■ EXTRACTED ENTRIES
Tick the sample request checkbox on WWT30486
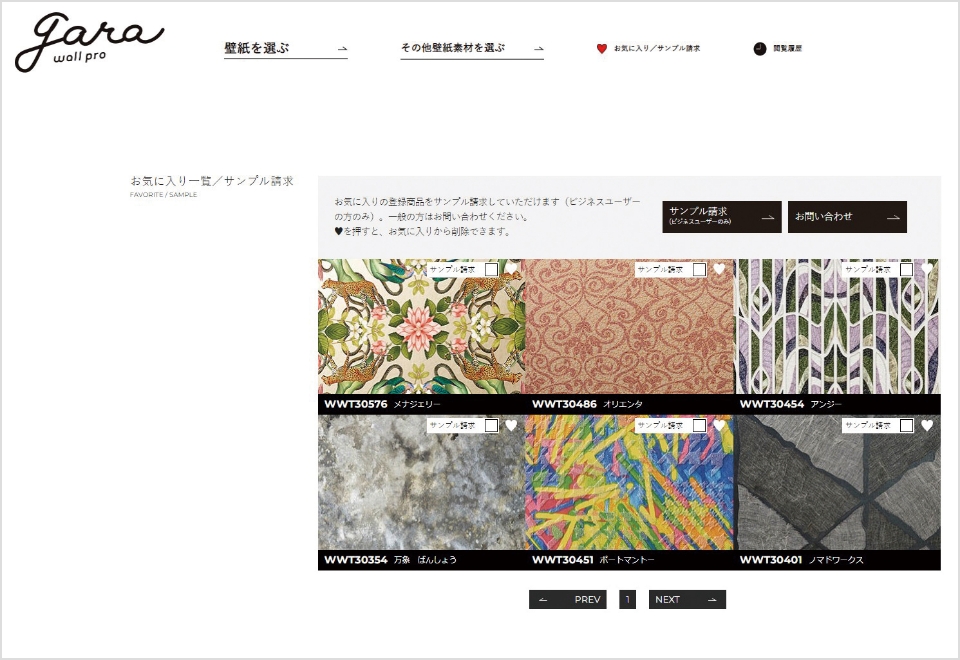The image size is (960, 660). point(699,269)
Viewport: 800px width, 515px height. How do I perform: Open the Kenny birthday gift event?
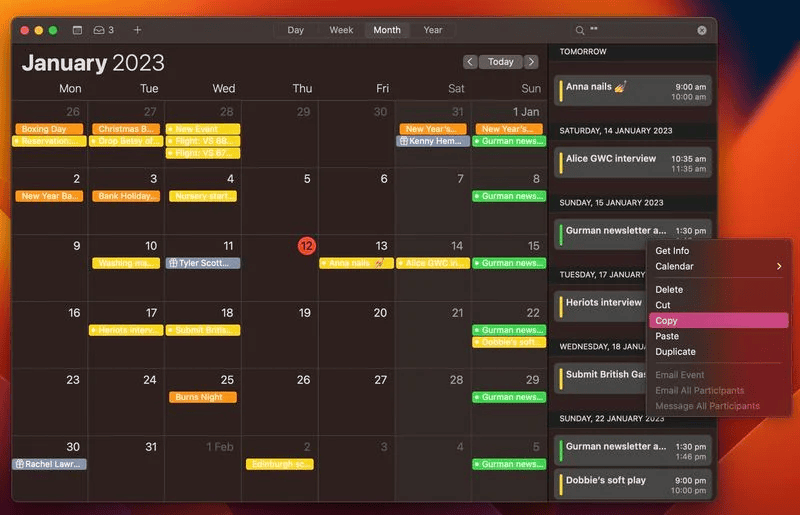pos(432,141)
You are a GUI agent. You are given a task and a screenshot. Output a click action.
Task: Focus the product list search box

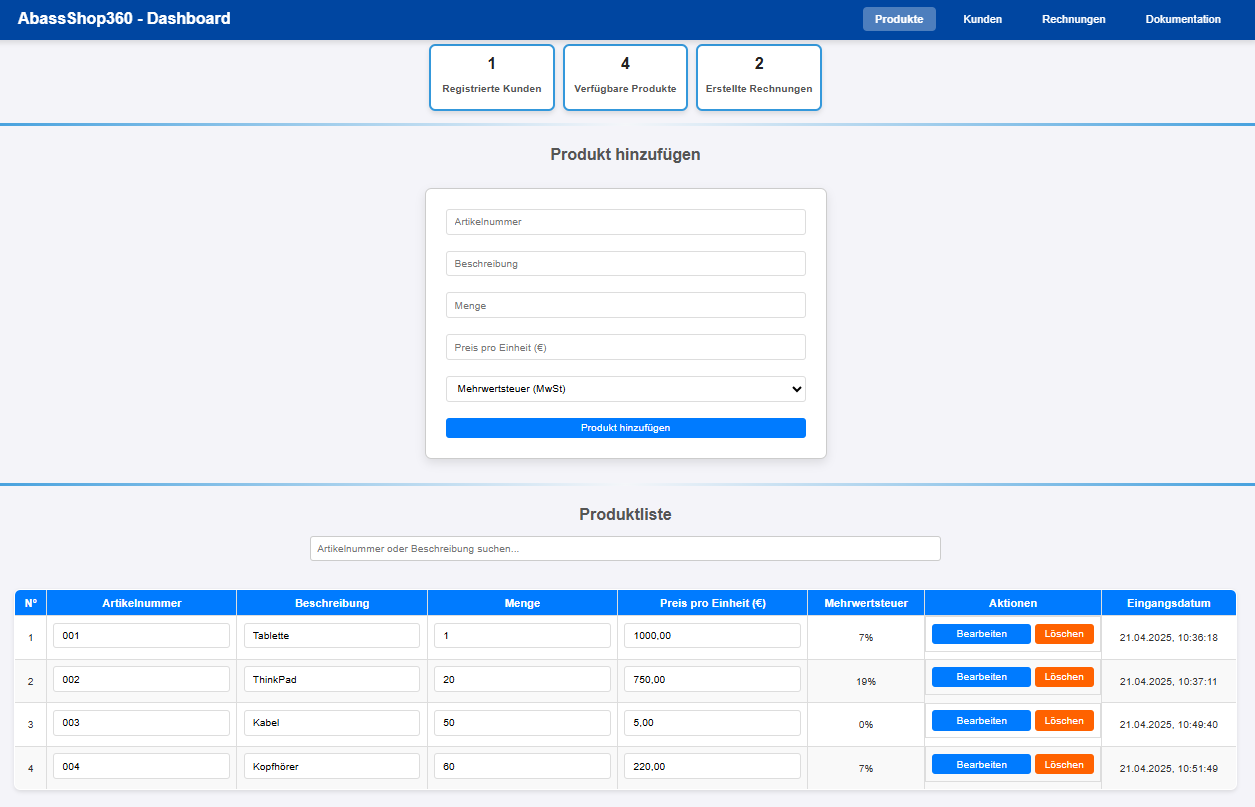pyautogui.click(x=625, y=549)
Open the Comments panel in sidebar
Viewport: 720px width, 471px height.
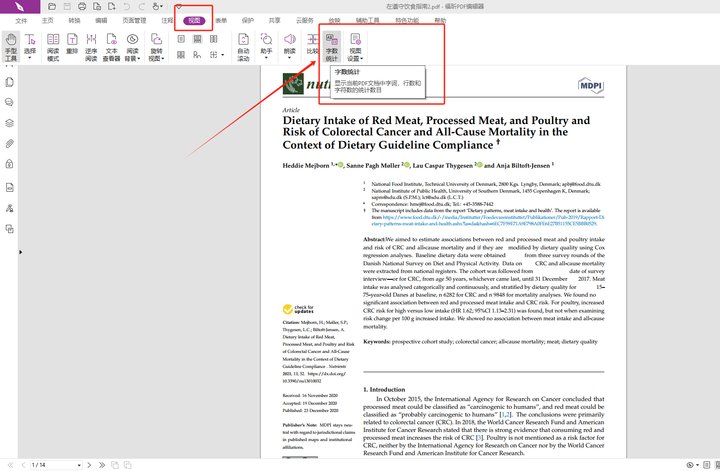click(10, 101)
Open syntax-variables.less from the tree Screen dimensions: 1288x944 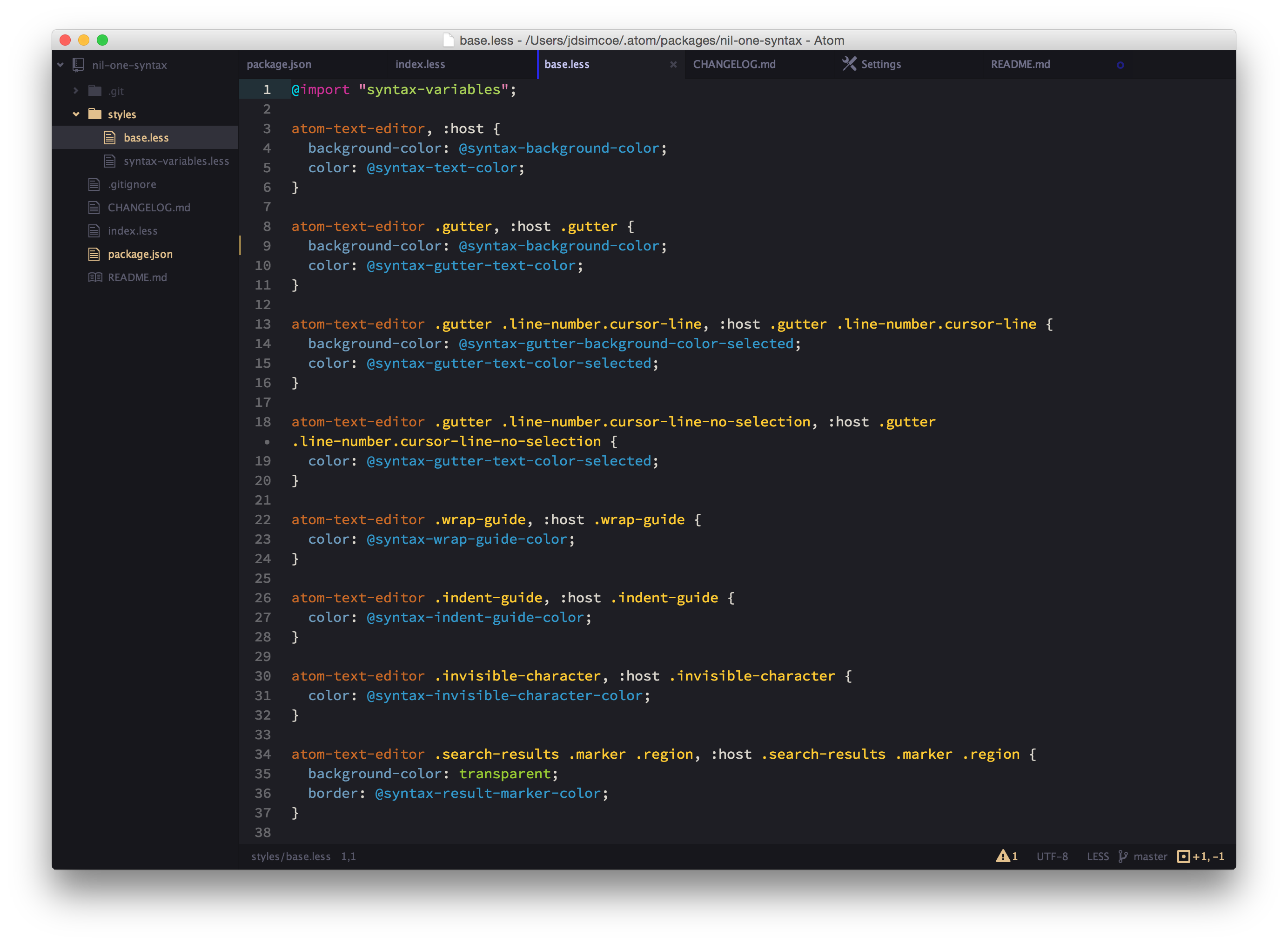pyautogui.click(x=176, y=161)
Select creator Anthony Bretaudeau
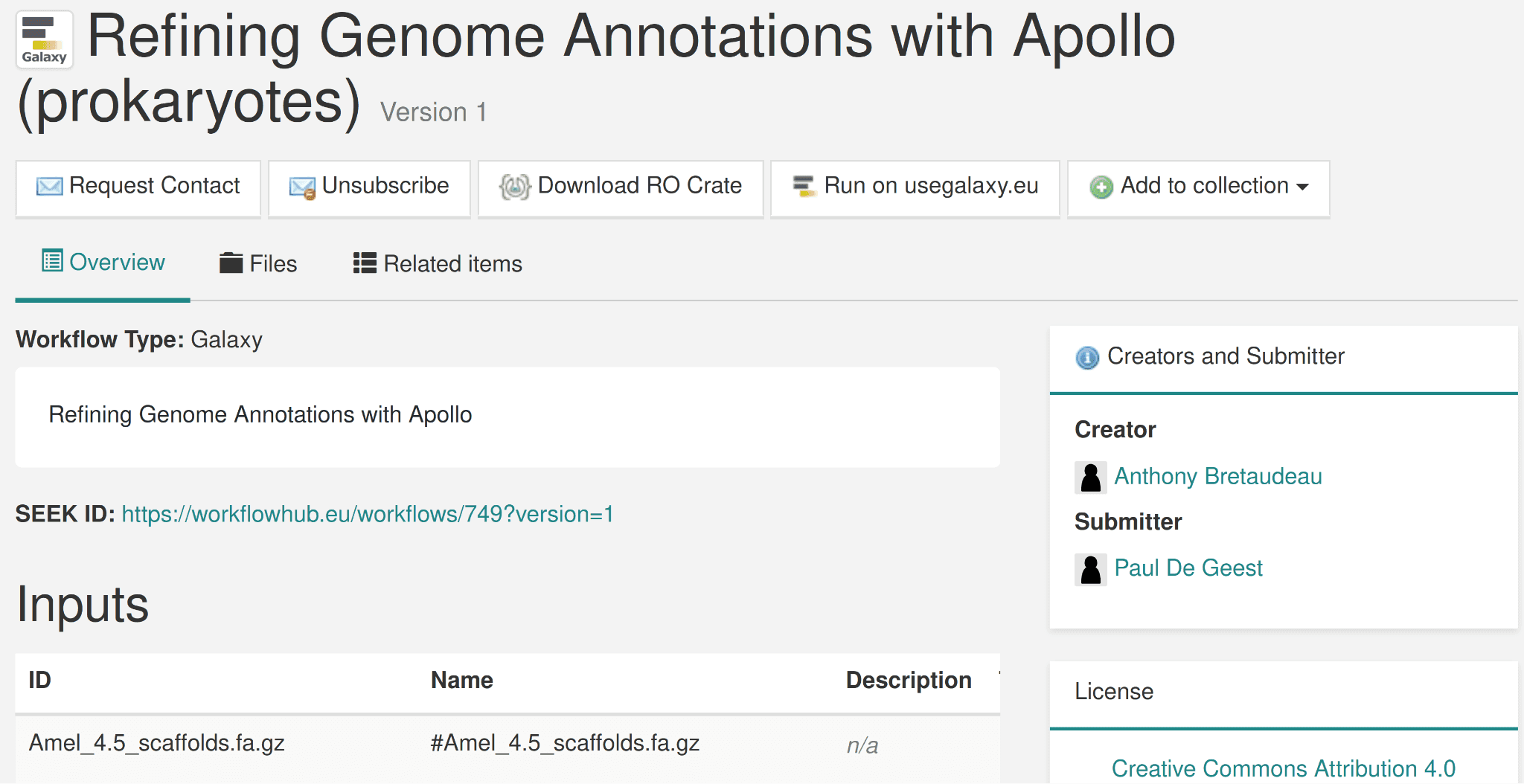The height and width of the screenshot is (784, 1524). (1217, 476)
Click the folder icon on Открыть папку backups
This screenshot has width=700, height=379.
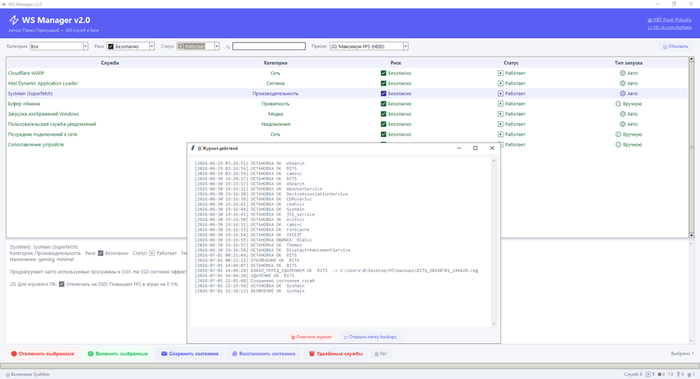346,337
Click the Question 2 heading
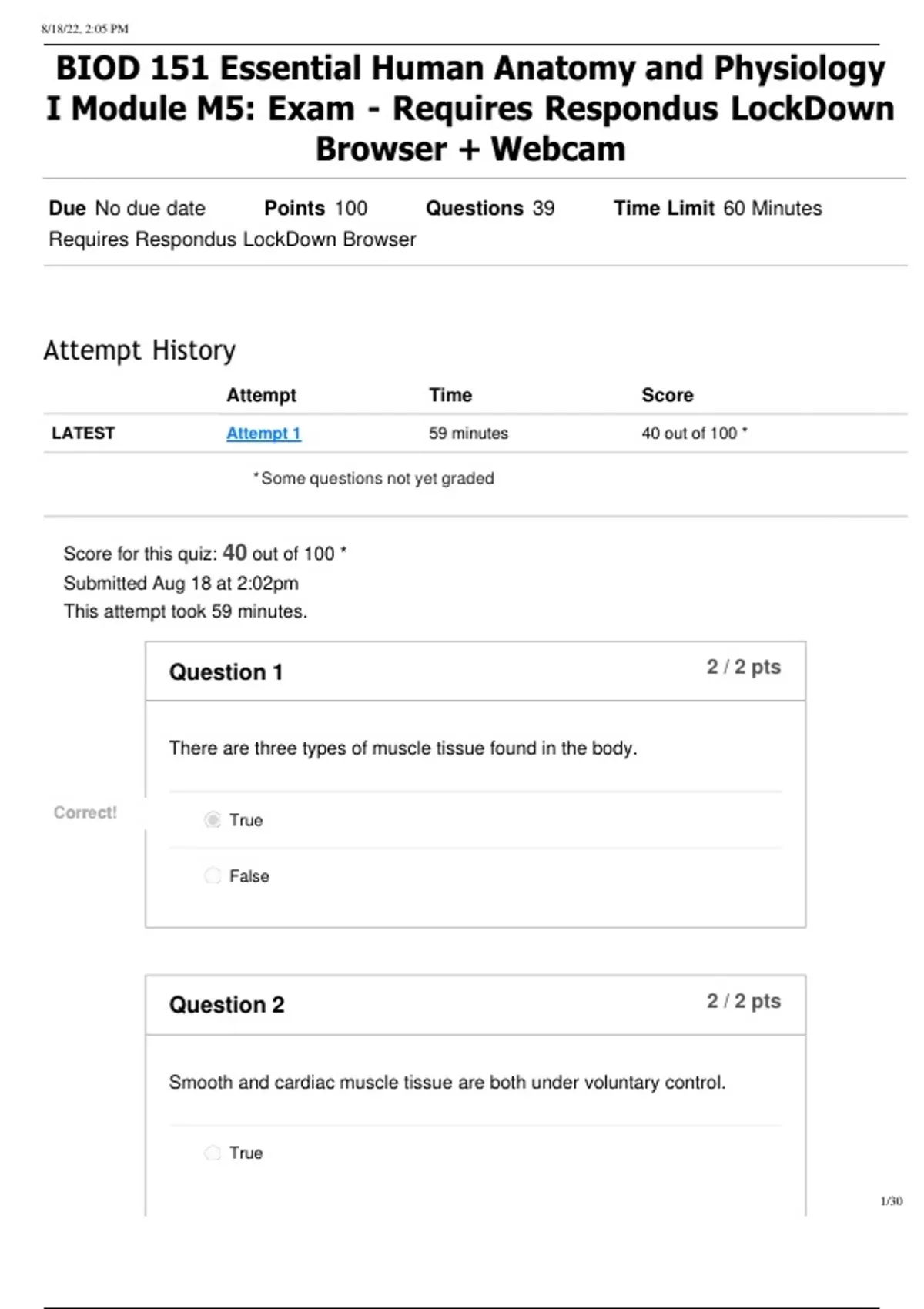This screenshot has height=1309, width=924. click(226, 1005)
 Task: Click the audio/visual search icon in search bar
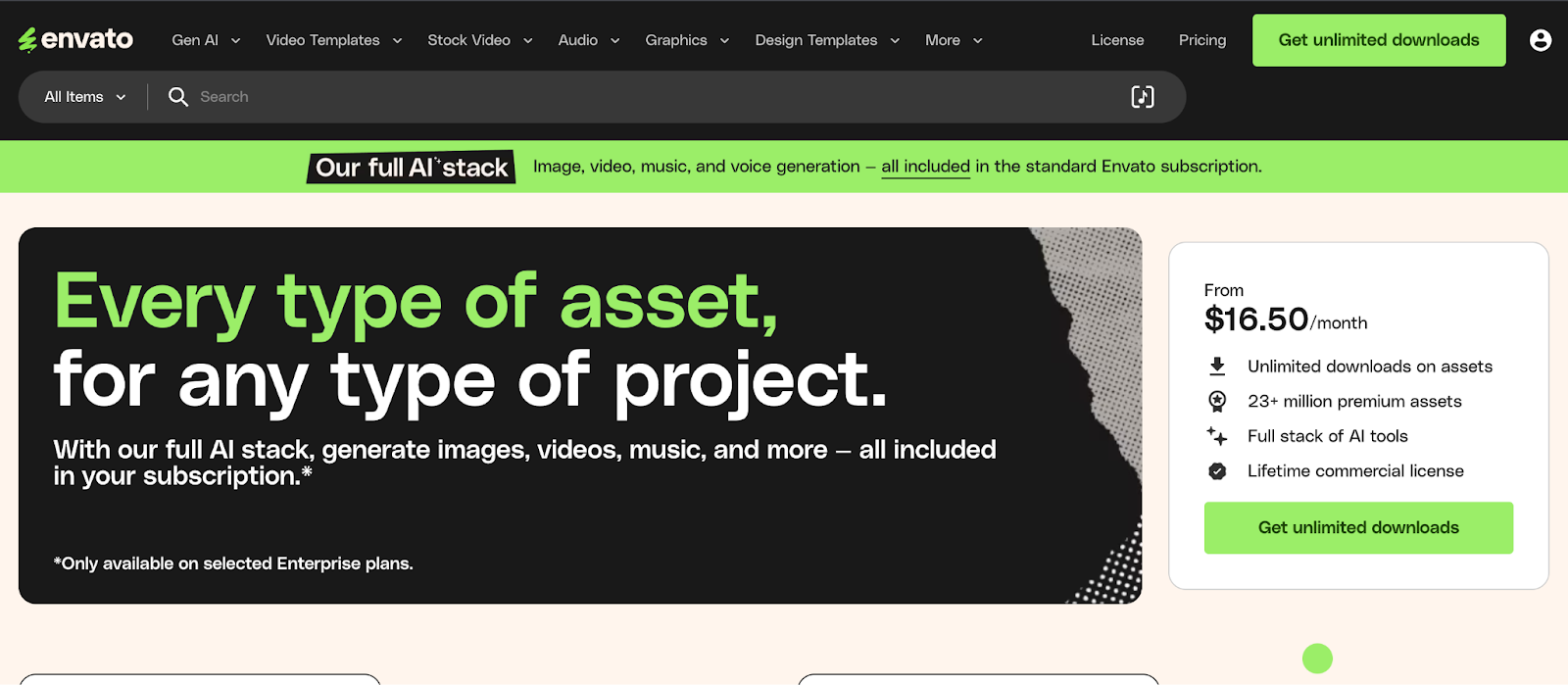coord(1143,97)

■ WHAT TO PRODUCE
Update everything from the line containing "Click the Question 2 heading" down to the end of the listing, replacing "heading" with "title" and keeping every other detail the same. Leave the pictures out of your answer.

■ SOLVED PROBLEM
Click the Question 2 title
This screenshot has height=1309, width=924. click(226, 1005)
 Task: Click the audio/visual search icon in search bar
coord(1143,97)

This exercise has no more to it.